Intelligent Transport Using Machine Learning
In early 2019, Signiant introduced its patent-pending intelligent transport technology. The new architecture replaces standard TCP with our proprietary UDP-based acceleration protocol, and automatically deploys multiple parallel streams with either TCP or our UDP acceleration, adapting automatically to network conditions. In order to take full advantage of available bandwidth, Signiant’s machine learning algorithm examines past history and current conditions, and optimally configures application and transport-level transfer parameters for both file-based and live media transfers. Machine learning is also used to determine the ideal number of streams and the optimal amount data to transfer on each stream based on a variety of inputs observed by the system. Not only does this ensure the best result without expensive and error-prone manual tuning, but results will continue to improve over time as the system learns.
Moving Data Between File Storage and Object Storage
There are two major types of storage that most organizations will interact with: file storage and object storage. Currently, most cloud storage available in the market uses an object storage architecture while most on-prem storage remains file based, although there is recent growth in the use of on-premises object storage
Given that, a common challenge today is achieving fast, reliable transfers to and from public cloud storage. Even with the reliable, high performance networks maintained by big cloud providers, such as AWS, Azure, and GCS, we’ve observed congestion that varies with time of day and geographic region.

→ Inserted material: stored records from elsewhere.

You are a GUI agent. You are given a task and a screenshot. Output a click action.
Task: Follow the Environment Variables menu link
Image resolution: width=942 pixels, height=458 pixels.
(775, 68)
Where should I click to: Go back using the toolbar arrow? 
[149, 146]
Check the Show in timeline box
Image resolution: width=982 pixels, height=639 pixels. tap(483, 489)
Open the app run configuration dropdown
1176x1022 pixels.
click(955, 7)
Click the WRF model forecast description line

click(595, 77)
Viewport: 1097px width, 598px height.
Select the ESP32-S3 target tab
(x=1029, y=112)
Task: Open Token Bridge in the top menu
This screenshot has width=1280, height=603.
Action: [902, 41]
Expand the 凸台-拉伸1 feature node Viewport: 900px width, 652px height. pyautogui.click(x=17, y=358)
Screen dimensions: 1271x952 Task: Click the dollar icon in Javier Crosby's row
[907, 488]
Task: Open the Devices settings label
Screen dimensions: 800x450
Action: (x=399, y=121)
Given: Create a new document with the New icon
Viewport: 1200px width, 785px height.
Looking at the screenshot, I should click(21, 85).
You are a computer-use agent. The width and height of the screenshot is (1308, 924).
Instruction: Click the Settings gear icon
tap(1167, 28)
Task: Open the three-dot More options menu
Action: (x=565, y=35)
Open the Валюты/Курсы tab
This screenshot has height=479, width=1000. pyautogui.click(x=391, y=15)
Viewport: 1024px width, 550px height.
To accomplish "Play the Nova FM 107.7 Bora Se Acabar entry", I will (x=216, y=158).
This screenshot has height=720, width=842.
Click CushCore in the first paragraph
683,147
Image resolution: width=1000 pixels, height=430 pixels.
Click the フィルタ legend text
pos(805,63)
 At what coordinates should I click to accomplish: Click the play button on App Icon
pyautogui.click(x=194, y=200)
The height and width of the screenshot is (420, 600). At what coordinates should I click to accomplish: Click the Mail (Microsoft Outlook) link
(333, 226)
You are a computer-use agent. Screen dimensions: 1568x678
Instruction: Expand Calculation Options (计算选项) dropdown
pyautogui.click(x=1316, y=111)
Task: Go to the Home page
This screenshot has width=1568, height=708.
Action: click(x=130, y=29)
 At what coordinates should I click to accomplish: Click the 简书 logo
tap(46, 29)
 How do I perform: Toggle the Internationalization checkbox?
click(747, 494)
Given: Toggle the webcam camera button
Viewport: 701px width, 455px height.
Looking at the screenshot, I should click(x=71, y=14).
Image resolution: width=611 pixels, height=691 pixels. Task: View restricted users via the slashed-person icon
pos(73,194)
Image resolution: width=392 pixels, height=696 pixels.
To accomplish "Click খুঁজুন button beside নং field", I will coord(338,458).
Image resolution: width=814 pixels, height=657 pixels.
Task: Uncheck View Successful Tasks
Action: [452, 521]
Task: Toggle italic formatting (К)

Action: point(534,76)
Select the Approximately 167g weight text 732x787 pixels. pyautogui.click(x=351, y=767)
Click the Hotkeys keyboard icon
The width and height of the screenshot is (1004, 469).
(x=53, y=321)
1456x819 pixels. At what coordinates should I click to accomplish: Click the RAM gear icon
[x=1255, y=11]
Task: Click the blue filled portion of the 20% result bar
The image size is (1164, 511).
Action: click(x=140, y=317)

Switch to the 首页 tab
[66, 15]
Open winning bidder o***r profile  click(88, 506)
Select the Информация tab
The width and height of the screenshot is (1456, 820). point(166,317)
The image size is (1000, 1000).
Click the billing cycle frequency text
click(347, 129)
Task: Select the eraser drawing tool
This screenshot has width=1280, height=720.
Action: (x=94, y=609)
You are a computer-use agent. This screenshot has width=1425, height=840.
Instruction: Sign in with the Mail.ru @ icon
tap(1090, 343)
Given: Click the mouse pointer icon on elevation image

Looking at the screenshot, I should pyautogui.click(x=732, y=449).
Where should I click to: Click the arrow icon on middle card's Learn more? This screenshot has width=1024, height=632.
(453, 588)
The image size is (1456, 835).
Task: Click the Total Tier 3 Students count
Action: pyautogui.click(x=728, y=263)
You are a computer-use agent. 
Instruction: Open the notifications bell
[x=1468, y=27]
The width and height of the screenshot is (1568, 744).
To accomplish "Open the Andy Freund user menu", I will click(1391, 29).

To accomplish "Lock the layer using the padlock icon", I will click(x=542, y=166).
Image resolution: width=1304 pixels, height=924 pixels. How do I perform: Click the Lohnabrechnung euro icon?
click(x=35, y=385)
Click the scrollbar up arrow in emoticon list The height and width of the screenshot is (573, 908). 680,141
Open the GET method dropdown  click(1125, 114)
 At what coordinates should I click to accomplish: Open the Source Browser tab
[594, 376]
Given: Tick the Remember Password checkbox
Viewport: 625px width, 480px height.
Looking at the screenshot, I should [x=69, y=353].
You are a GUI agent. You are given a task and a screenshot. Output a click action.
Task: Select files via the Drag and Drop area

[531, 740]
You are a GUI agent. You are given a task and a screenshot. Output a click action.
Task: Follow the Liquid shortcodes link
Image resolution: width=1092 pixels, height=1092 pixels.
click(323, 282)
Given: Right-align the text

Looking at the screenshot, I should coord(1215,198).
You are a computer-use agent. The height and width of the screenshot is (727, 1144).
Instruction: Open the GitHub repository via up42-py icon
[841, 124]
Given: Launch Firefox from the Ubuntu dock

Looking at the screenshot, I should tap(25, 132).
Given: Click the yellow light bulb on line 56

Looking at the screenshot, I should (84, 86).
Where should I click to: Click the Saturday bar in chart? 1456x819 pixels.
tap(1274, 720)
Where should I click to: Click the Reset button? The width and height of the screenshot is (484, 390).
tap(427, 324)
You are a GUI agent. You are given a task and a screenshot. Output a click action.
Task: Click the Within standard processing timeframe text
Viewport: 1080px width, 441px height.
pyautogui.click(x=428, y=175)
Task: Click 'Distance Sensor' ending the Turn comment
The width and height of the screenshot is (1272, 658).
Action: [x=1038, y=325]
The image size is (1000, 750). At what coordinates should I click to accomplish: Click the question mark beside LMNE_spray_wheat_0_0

As the industry moves to a hybrid cloud/multi-cloud world where file storage, public cloud storage, and on-premises object storage are all potentially in play, Signiant’s commitment to storage independence is an important consideration as our software allows for data transfers between any type of storage whether on-prem or in the cloud, whether file or object based. Even if you’re not using object storage today, Signiant’s software provides a nice abstraction layer giving you the agility to introduce new storage types from any provider without disrupting operations.
Maximizing Your Bandwidth Investment
Spending money on a faster pipe that isn’t used efficiently — whether because your transfer software holds it hostage with additional fees, or because your software simply isn’t designed to handle it — is wasteful, and leaves you with the exact same problem, just short what you paid. Why shell out for something that you can’t take advantage of when you can make the most of what you already have?
This is exactly what Signiant’s accelerated file transfer solutions are designed to do: optimize transfers based on file and storage type, distance, and network conditions, to make sure you get the most out of all available bandwidth.